Data listing:
** BEGIN **

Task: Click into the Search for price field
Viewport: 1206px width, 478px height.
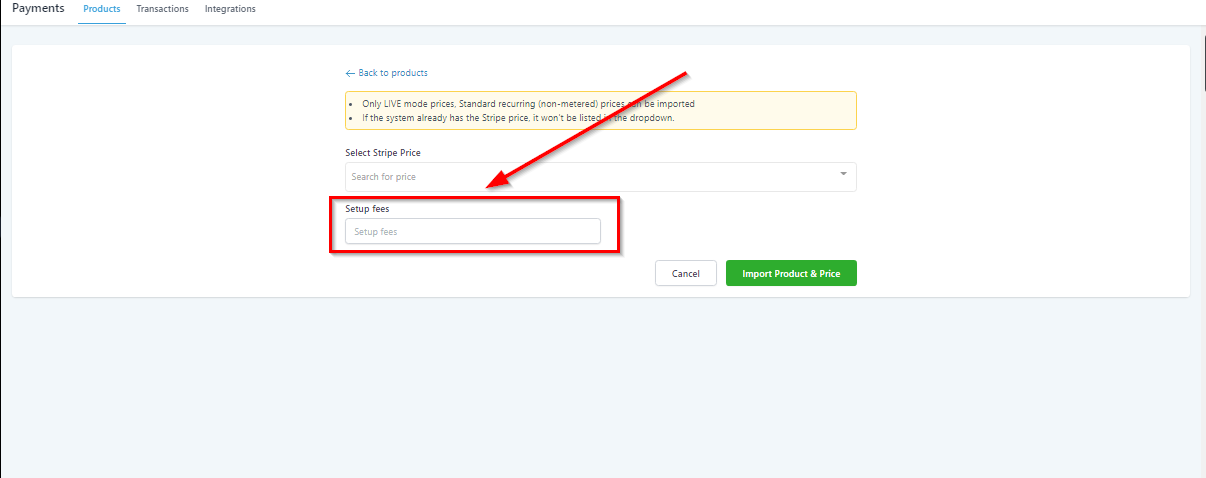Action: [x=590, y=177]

** END **
** BEGIN **

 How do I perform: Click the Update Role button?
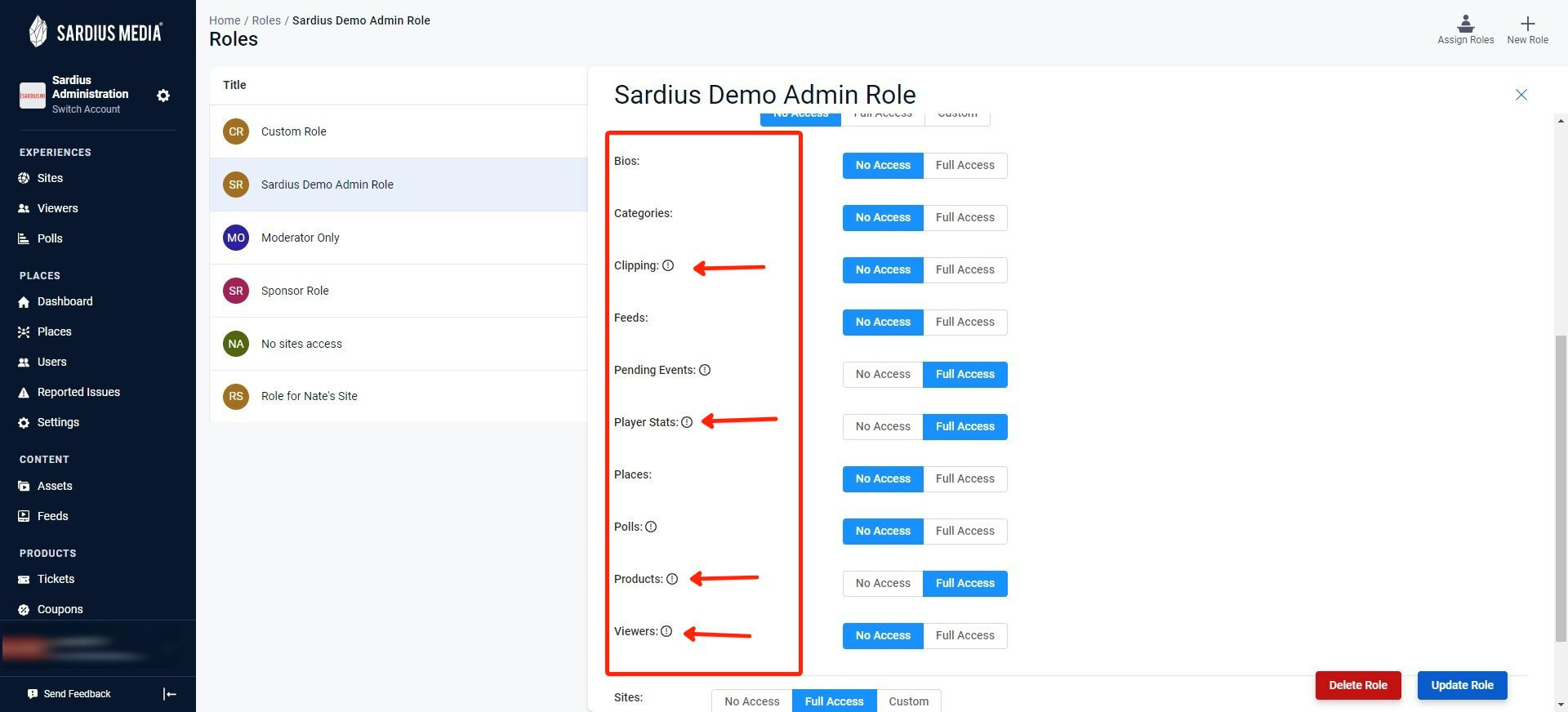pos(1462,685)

** END **

Exercise description: Convert the data in the stretch from the line containing "Task: Click into the Search for price field" through the line containing "Action: [x=590, y=177]" into a two-column CSV with the columns task and action, one row per entry, each value in a single quoted field with line breaks replaced by spaces. Leave the pictures out.

Expected output:
task,action
"Task: Click into the Search for price field Viewport: 1206px width, 478px height.","Action: [x=590, y=177]"